Gegen Loch läuft ebenfalls ein Parteiausschlussverfahren wegen parteischädigenden Verhaltens. Er war zusammen mit einem Mitstreiter bis vor das Oberlandesgericht gezogen, um die erneute Aufstellung von Lutze als Spitzenkandidat zur Bundestagswahl zu verhindern - wohl wissend, dass die saarländische LINKE wegen einer abgelaufenen Frist keine neuen Kandidaten mehr hätte aufstellen können. Der Vorwurf von Lutzes Kritikern: Dieser habe die Listenaufstellung manipuliert und »Stimmvieh« zum Parteitag herankarren lassen. Das Gericht erklärte sich Ende Juli allerdings für nicht zuständig und die Landeswahlleiterin ließ die Linkspartei trotz Magenschmerzen zum Urnengang am 26. September zu.

Die Landeschiedskommission hat im Oktober zwar den Ausschluss von Loch beschlossen, die angerufene Bundesschiedskommission aber noch nicht über seine Rechtmäßigkeit entschieden.
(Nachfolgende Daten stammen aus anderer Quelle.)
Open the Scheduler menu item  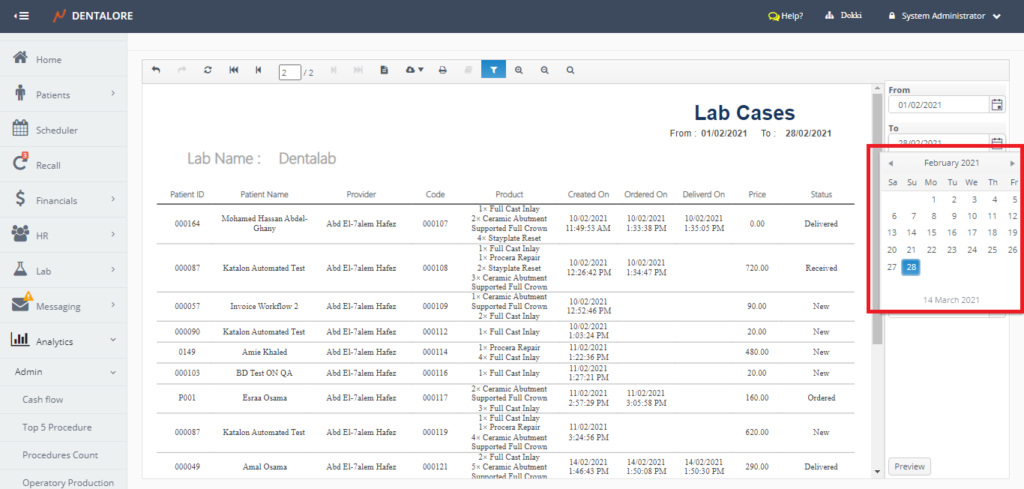coord(56,130)
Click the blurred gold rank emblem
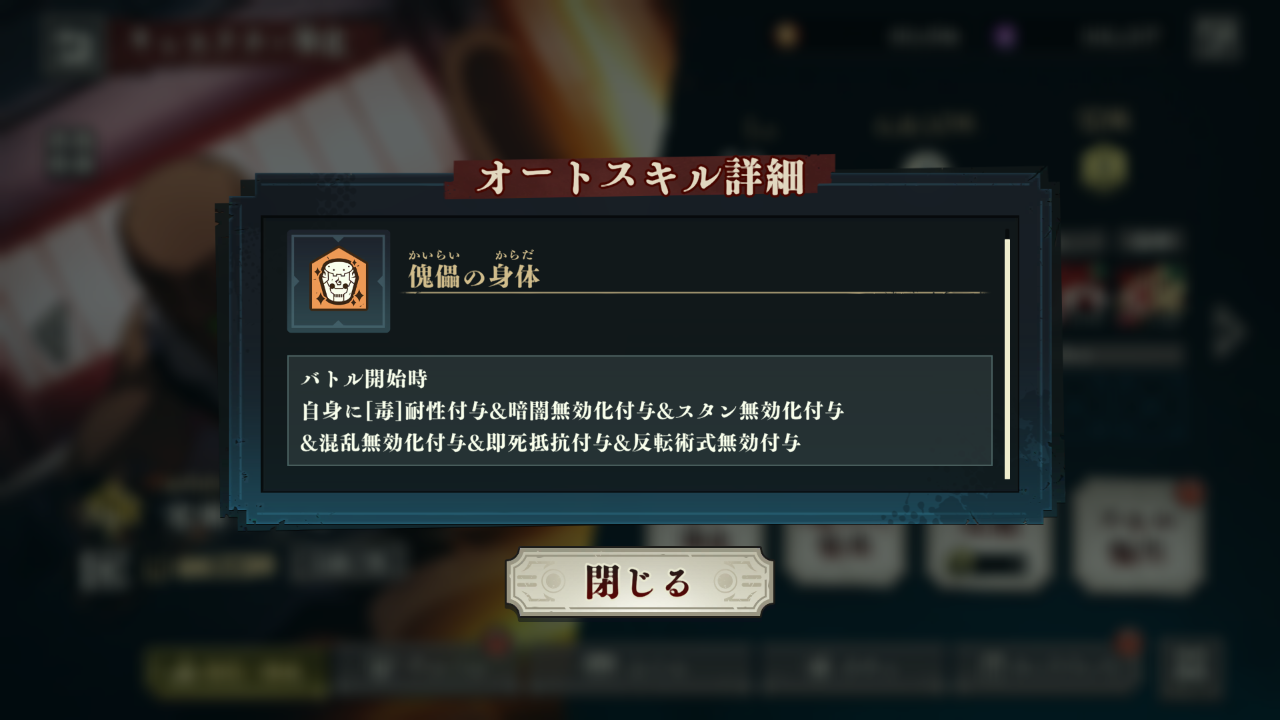Viewport: 1280px width, 720px height. 110,508
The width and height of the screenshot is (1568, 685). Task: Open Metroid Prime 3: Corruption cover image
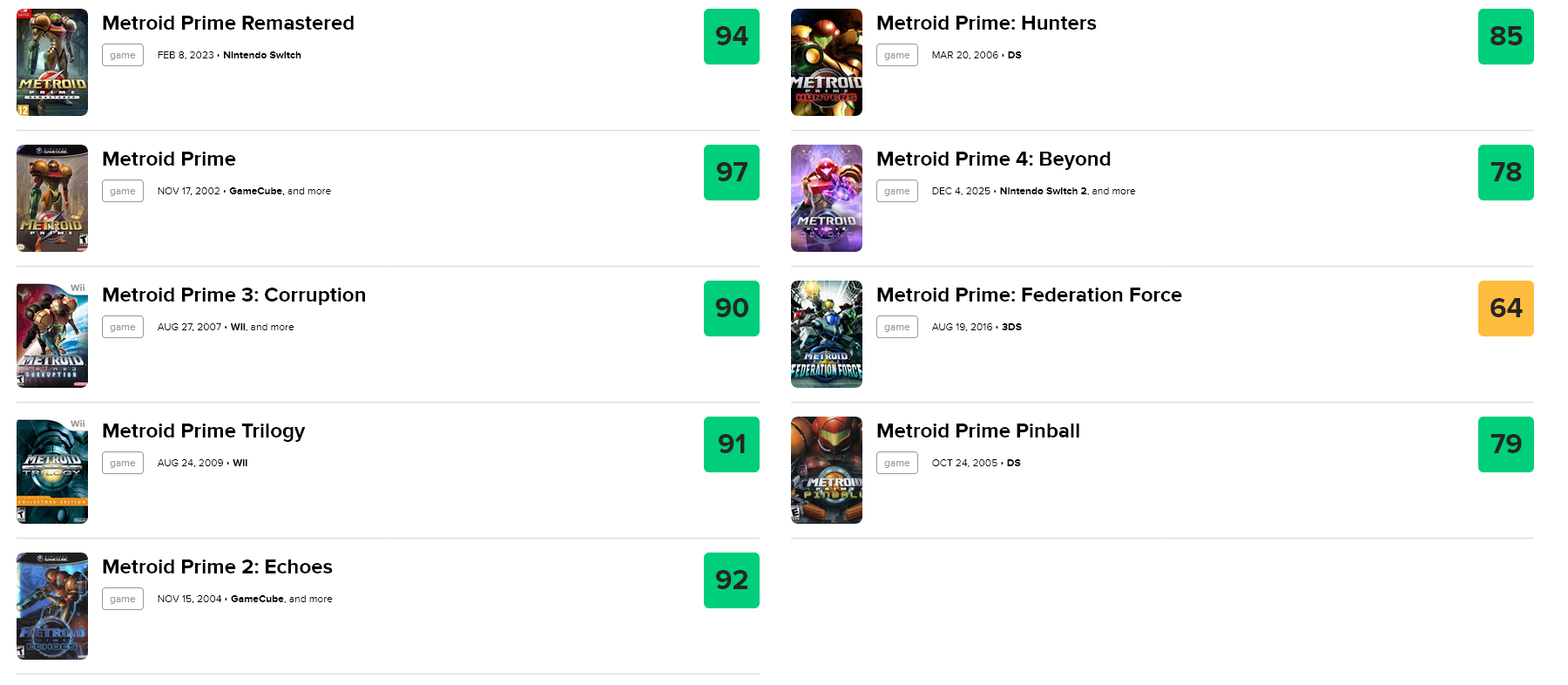point(52,335)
Das Landesgremium muss auch über einen Antrag auf Ausschluss von Saar-Parteichefin Astrid Schramm entscheiden. Den hat ein Parteimitglied damit begründet, Schramm würde mit Lutze »kungeln«, was diese postwendend zurückwies.

Wann die Landesschiedskommission über die laufenden Anträge befindet, ist offen. Ihre Mitglieder dürften sich bis zum Abschluss eines Verfahrens nicht öffentlich über den Inhalt des Verfahrens äußern, erklärte das Gremium auf Anfrage des »nd«. Sein Vorsitzender Nikolaus Leo Staut gilt als Vertrauter von Lutze.

Beim Parteitag am 25. November könnte es in dem Machtkampf wieder mal zum Showdown kommen. Wer dann für die Parteispitze kandidiert, ist offen. Weder das eine noch das andere Lager wollte sich dazu bisher aus der Deckung wagen. Die amtierende Parteichefin Schramm macht laut der »Saarbrücker Zeitung« eine Kandidatur davon abhängig, »wer mit dabei ist«. Und Lutze will sich allenfalls für den Posten des Landesschatzmeisters wiederbewerben.

Auch offen ist, ob Lafontaine am 25. November versucht, in das Geschehen einzugreifen. »Ich würde mir das wünschen«, sagt Loch. Aber das sei allein »Oskars Entscheidung«. Denn, dass Lafontaine und sein ehemaliger Mitarbeiter Lutze schon lange nicht mehr Freunde sind, ist kein Geheimnis.